Maduro mantém confronto que exclui quase 50% dos venezuelanos, enquanto Cristina impõe reformas que poderão enfraquecer ainda mais a democracia argentina
O kirchnerismo e o chavismo têm vários pontos em comum. A Venezuela de Chávez socorreu financeiramente a Argentina dos Kirchner em momentos difíceis, e enviou recursos para a campanha de Cristina. O chavismo, com a morte do comandante, passa agora, guardadas as devidas proporções, pela situação que o kirchnerismo conheceu com a morte de Néstor.
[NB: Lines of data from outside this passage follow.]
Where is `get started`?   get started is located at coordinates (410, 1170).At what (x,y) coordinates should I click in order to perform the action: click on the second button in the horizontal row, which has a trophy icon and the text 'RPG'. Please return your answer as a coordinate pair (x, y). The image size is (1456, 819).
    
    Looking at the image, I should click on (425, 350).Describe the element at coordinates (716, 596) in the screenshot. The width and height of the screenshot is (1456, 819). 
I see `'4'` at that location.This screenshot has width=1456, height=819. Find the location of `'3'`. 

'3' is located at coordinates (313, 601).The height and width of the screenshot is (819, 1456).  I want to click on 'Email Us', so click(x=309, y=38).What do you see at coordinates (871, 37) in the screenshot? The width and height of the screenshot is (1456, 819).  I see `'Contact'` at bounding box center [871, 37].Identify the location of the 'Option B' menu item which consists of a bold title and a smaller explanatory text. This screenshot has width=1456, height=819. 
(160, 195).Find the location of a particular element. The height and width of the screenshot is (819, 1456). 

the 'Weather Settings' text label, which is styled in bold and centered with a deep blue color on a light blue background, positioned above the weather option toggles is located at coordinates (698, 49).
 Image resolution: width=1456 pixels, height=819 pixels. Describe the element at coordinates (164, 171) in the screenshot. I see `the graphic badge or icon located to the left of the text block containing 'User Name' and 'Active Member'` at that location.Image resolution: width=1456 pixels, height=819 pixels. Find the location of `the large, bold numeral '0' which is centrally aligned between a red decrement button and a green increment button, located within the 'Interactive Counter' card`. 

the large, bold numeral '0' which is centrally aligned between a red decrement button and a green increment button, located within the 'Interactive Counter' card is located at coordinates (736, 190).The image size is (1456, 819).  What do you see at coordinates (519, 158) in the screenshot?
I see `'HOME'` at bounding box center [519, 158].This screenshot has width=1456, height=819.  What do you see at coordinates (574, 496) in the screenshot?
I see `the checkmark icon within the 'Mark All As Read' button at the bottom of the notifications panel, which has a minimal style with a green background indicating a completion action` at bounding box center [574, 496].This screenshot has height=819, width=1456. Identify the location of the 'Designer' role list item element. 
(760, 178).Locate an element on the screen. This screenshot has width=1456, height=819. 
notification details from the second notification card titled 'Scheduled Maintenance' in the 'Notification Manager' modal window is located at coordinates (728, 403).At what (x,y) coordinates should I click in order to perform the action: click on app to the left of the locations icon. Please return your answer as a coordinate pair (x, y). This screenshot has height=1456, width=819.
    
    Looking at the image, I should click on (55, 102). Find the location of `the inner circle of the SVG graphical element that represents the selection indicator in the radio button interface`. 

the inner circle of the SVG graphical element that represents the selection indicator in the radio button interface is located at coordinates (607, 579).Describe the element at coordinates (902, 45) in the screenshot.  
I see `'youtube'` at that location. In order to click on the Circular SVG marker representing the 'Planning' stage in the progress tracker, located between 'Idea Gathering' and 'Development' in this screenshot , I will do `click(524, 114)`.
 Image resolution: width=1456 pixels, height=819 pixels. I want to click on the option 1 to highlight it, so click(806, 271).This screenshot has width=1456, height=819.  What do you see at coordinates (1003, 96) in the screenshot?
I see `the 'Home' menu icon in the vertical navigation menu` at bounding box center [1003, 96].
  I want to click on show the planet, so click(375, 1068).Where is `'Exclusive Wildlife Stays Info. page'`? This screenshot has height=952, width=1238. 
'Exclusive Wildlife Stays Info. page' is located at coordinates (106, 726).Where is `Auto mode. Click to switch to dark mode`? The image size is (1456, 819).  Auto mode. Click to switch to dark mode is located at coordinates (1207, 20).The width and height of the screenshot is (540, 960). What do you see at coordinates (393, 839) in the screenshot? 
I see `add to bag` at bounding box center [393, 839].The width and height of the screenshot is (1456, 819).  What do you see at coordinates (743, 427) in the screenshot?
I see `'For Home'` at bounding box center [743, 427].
O futuro de ambos os movimentos é incerto, como o demonstra a apertadíssima — e sob vários aspectos suspeita — vitória do “filho de Chávez”, Nicolás Maduro, sobre o candidato das oposições venezuelanas, Henrique Capriles.
Na Argentina, a morte de Néstor, em 2010, destruiu o esquema de “sucessão matrimonial” pelo qual ele deveria suceder a Cristina. Diferentemente da Venezuela, onde Chávez logo aplicou o “kit bolivariano” para assegurar o direito à reeleição indefinida, o kirchnerismo ainda não obteve a emenda constitucional que garanta à presidente o terceiro mandato consecutivo. Mas também não desistiu da ideia.
O chavismo pode estar vivendo seu ocaso. Maduro não é Chávez , e os problemas econômicos e sociais da Venezuela são imensos. O kirchnerismo, por sua vez, não tem herdeiro aparente, e o governo autocentrado de Cristina leva a Argentina rumo ao isolamento, em meio a graves desequilíbrios econômicos e sociais, embora o PIB cresça por força da agroindústria.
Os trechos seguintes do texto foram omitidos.